§ **EXTRAIT DU DOCUMENT**
-=-=-
Cet enseignant, père de trois enfants, dit qu’il soupçonne que la raison principale de son licenciement a à voir avec le fait que certains membres de sa famille ont ouvertement critiqué le régime de l’AP.

En plus de son renvoi, l’AP refuse de lui régler des milliers de dollars de salaires impayés, dont il dit qu’ils l’aideraient à réorganiser sa vie.

Il a fait appel à l’Union Européenne et à d’autres donateurs, pour qu’ils fassent en sorte que l’AP traite ses citoyens avec un semblant de justice, de dignité et de décence. « Ne permettez pas à l’AP de nier à ses propres citoyens leurs droits humains fondamentaux. Ne permettez pas à l’AP de nous opprimer, de nous brutaliser et de nous humilier. »

Ce professeur, qui vit dans la région d’Hébron, dit qu’il envisage d’émigrer en Scandinavie pour échapper à la « tyrannie du Fatah. »

« Je ne fais partie du Hamas, je n’en ai jamais été membre. Je ne suis même pas particulièrement religieux. Pourtant, j’ai été pourchassé et finalement licencié pour aucun autre raison que le fait que certains des membres de ma famille sont religieux. »

« J’ai été enseignant pendant trois ans, et maintenant ils ont décidé de se débarrasser de moi comme d’une vieille paire de chaussettes. Ils ne m’ont même pas payé ce qu’ils me doivent, et qui pourrait m’aider à réorganiser ma vie. Qu’est-ce que je suis censé faire ? Devenir un collaborateur du Shin Beth ? Ou aller chercher du travail dans les colonies juives pour subvenir aux besoins de ma famille ? Ou émigrer en Australie ou au Canada, ou dans tout autre pays ? »

En réalité, cet enseignant, qui est réticent à donner son identité par crainte d’autres représailles, personnifie des centaines de fonctionnaires qui ont été virés de leurs boulots sans cérémonie, sur le soupçon de sympathie avec le Hamas. Leurs tentatives d’en appeler à la justice sont restées sans résultat car l’establishment de l’AP a promulgué des « lois d’exception » statuant que les services de sécurité avaient le droit de licencier tout fonctionnaire sans justifier leur décision.
-=-=-
§ **DONNÉES FOURNIES**
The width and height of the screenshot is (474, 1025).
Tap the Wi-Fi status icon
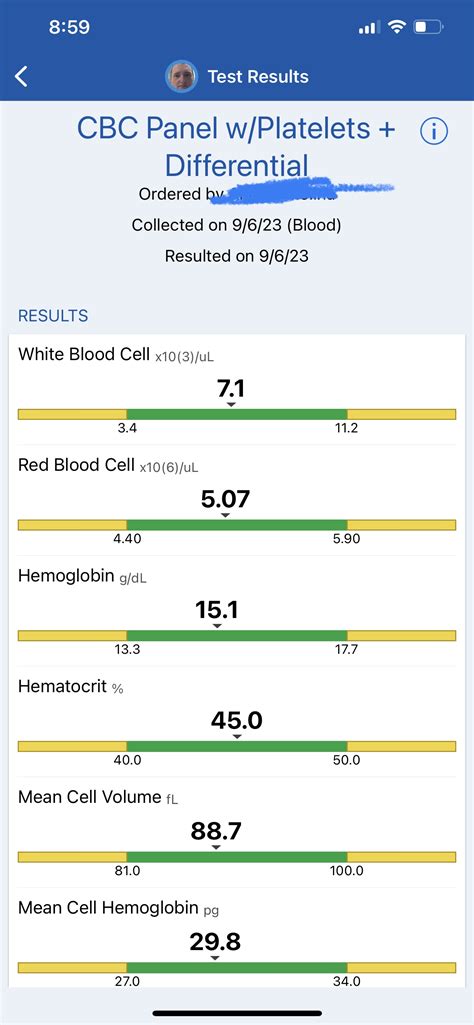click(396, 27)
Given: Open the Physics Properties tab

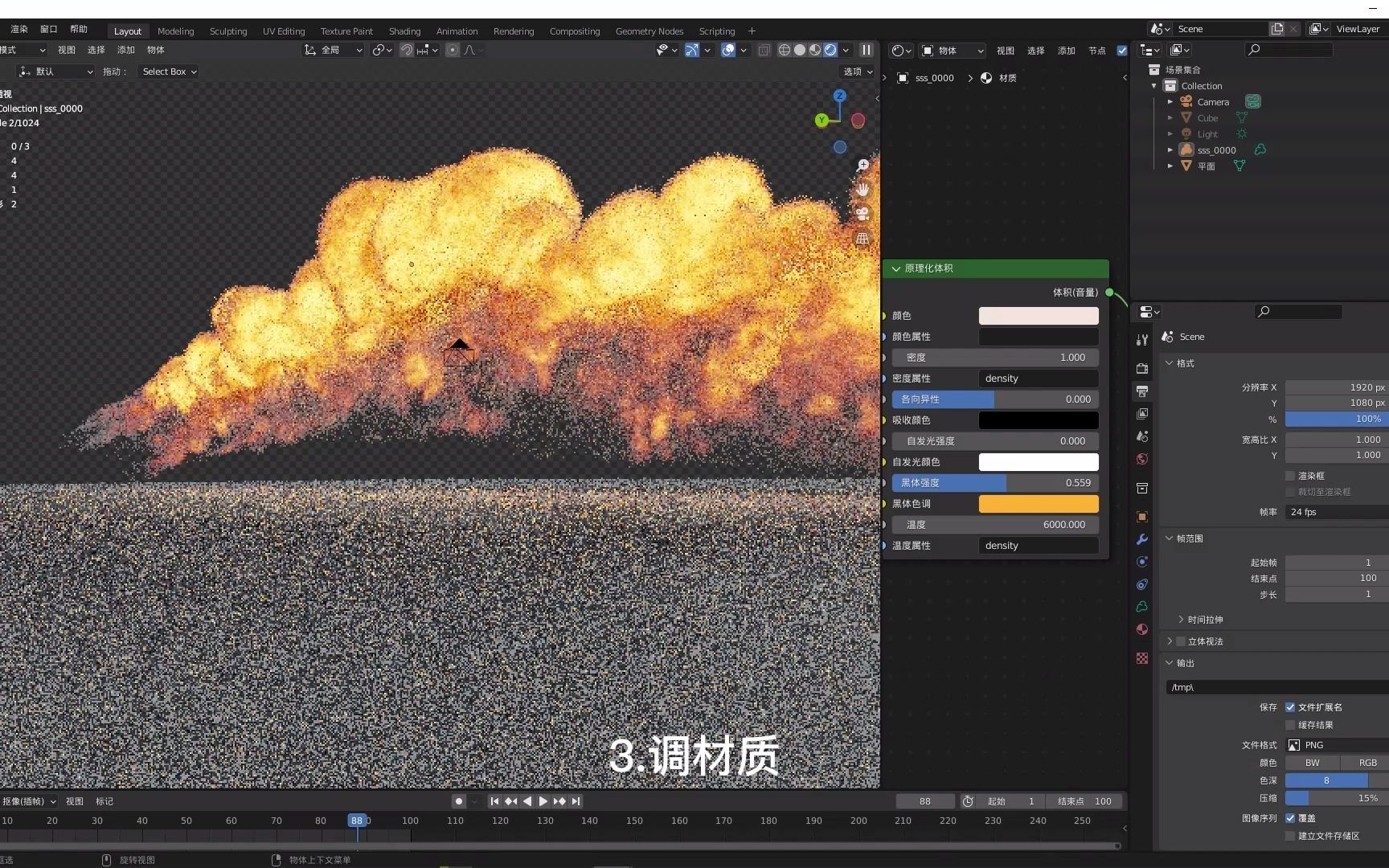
-=-=-
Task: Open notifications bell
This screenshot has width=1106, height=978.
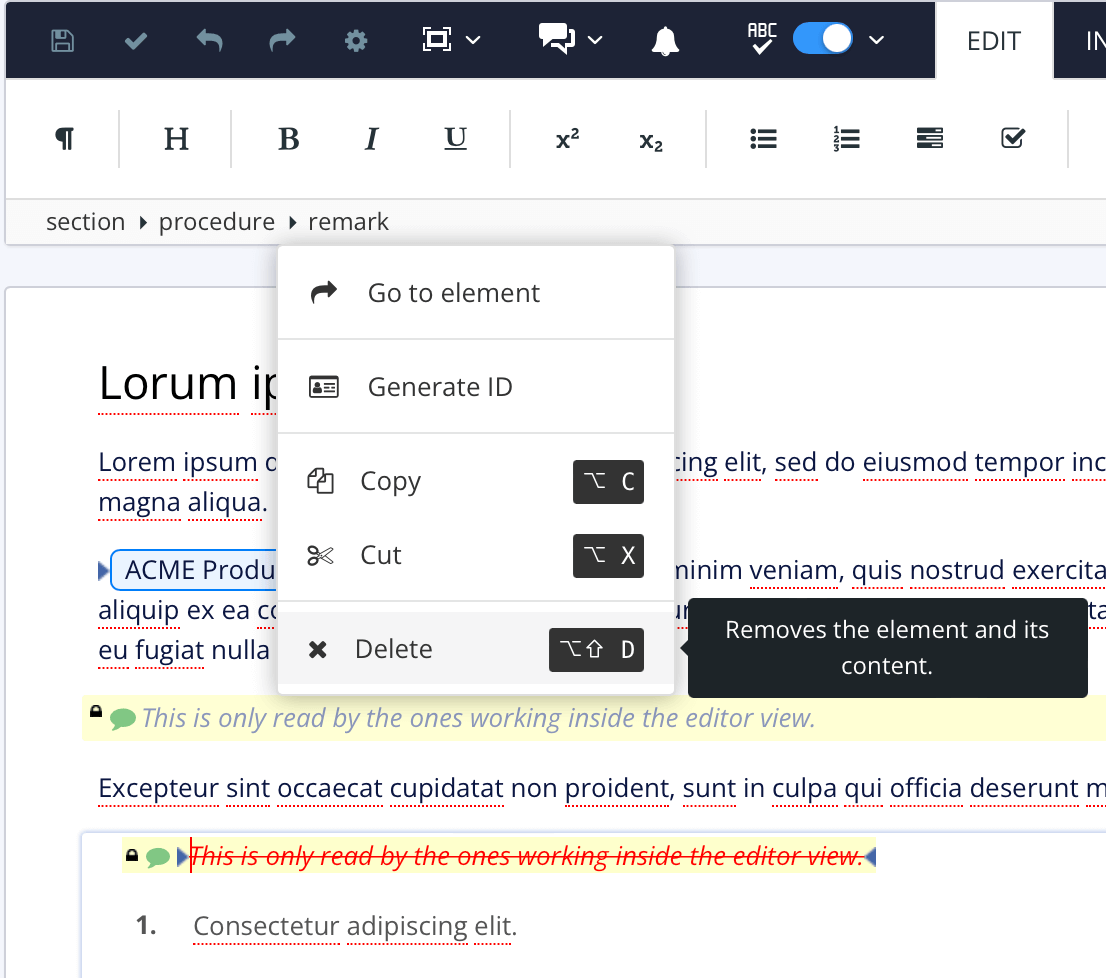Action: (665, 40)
-=-=-
§ **CONSIGNE A**
D'après l'extrait sur l'enseignant licencié, dans quelle région vit cet enseignant ?
§ **CONSIGNE B**
Rédigez la suite de l'extrait sur l'enseignant licencié, après sa dernière phrase.

§ **RÉPONSE A**
Dans la région d'Hébron.

§ **RÉPONSE B**
En d’autres termes, si vous voulez garder votre emploi, vous devez vénérer le gouvernement.

Cette sorte de gouvernement a un nom. C’est purement et simplement un gouvernement fasciste.

L’absence de justice en Cisjordanie va main dans la main avec l’absence de libertés civiles, dont la liberté d’expression.

Aujourd’hui, tout geste d’opposition au régime soutenu par les USA est rapporté aux services de sécurité. Jusqu’à 9.000 personnes, pour la plupart soupçonnées d’avoir des sympathies du Hamas, ont été arrêtées par ces services, en Cisjordanie, depuis 2007.

Beaucoup, ou la plupart, des détenus sont soumis à des tortures physiques et psychologiques. Au moins 10 détenus en sont morts dans les services de police subventionnés par l’argent des contribuables américains et européens.

L’auteur de ces lignes connaît personnellement beaucoup de jeunes gens qui ont été arrêtés et maltraités pour avoir hissé le drapeau vert portant la profession de foi islamique. D’autres ont été soumis à des interrogatoires musclés pour tenter de leur faire dire pour quel parti ils avaient voté lors des élections de janvier 2006.

Dans les collèges partout en Cisjordanie, on a demandé à la moitié de la population estudiantine de donner des informations sur l’autre moitié, ce qui empoisonne l’atmosphère des collèges et crée un climat de défiance parmi les étudiants.

De même, des informateurs de l’AP récemment recrutés dans toute la Cisjordanie ont remplacé, ou plus exactement augmenté les collaborateurs du Shin Beth chargés du « boulot » d’informer sur toute opposition au régime de Ramallah et à l’occupation israélienne. Certains d’entre eux donnent même des informations sur qui fréquentent le plus les mosquées, en particulier ceux qui assistent aux prières de l’aube.

En bref, une véritable atmosphère de police d’Etat virulente prévaut dans toute la Cisjordanie, où les agences de sécurité jouent un rôle dominant.

Dans ces conditions, on peut réellement se demander si des élections libres et honnêtes peuvent avoir lieu.

Il faut être intègre sur cette question, parce que des élections libres requièrent une vraie liberté qui permette aux citoyens de choisir les candidats sans crainte d’être arrêtés, ni d’être soumis à des représailles du gouvernement et de ses services de sécurité.

De plus, comment de véritables élections peuvent-elles être tenues quand un parti, c’est-à-dire le Fatah, est autorisé à faire campagne, alors que l’autre parti, c’est-à-dire le Hamas, est dénié de ce droit ?

Le Hamas peut-il, par exemple, organiser un seul rassemblement en Cisjordanie aujourd’hui ? Y a-t-il la moindre garantie que les services de sécurité de l’AP ne cribleront pas de balles les partisans du Hamas pour clamer ensuite que les Islamistes « tentaient un coup d’Etat contre la légitimité palestinienne » ?

Un autre point : supposons que le Hamas gagne les élections, si et quand des élections vraiment libres auront lieu. Le Fatah en acceptera-t-il le résultat ? Le soi-disant Quartet international (l’ONU, les USA, l’Union européenne et la Russie) acceptera-t-il le résultat ? Le Général Keith Dayton, le dirigeant de facto de la Cisjordanie, et ses patrons et subordonnés accepteront-ils le résultat ? Le Hamas sera-t-il reconnu comme la direction légitime du peuple palestinien ?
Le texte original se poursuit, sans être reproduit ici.